I finished this guide and in the end there’s a note at the end that I can use ParallelEnv env to speed up data collection. I couldn’t find any examples or information about this besides documentation page. So I tried to just change TransformedEnv to ParallelEnv in cod. But when I try to use data collector it throws me errors
The syntax is
ParallelEnv(num_of_p_envs: int, env_constructor: Callable[[], EnvBase], mp_start_method: str="spawn")
if you want to spawn one single env (alternatively you can pass a list of constructors as second argument)
Example
from torchrl.envs import GymEnv, ParallelEnv
import functools
make_env = functools.partial(GymEnv, "CartPole-v1")
num_envs = 2
env = ParallelEnv(num_envs, make_env)
assert env.batch_size = (num_envs, )
print(env.rollout(10, break_when_any_done=False))
The doc is here
https://pytorch.org/rl/reference/generated/torchrl.envs.ParallelEnv.html
Sorry for late reply, I had a busy month
Thanks to you and docs I figured how to create ParallelEnv and do random rollouts.

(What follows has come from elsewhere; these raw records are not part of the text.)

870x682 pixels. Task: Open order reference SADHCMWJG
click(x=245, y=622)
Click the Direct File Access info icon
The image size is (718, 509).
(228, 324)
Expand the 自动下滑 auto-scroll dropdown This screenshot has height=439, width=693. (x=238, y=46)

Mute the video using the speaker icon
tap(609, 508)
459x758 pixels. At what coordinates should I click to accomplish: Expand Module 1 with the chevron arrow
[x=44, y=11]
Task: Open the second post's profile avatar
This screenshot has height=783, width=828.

But how do I use it with an actual policy? In my case the policy is naturally made to work with one environment (in: number of features, out: number of actions). But when I try to execute something like this:
env.rollout(10, policy=policy_module)
I get dimensions mismatch error because rollout has different shape. I’m not sure what to do, I can’t access rollout code, and designing policy module specifically for ParallelEnvs seems wrong
Can you give an example or a snippet of how you’re building the policy? Or the error you’re getting?
In general if your policy can look at your observation regardless of the batch size you should be fine.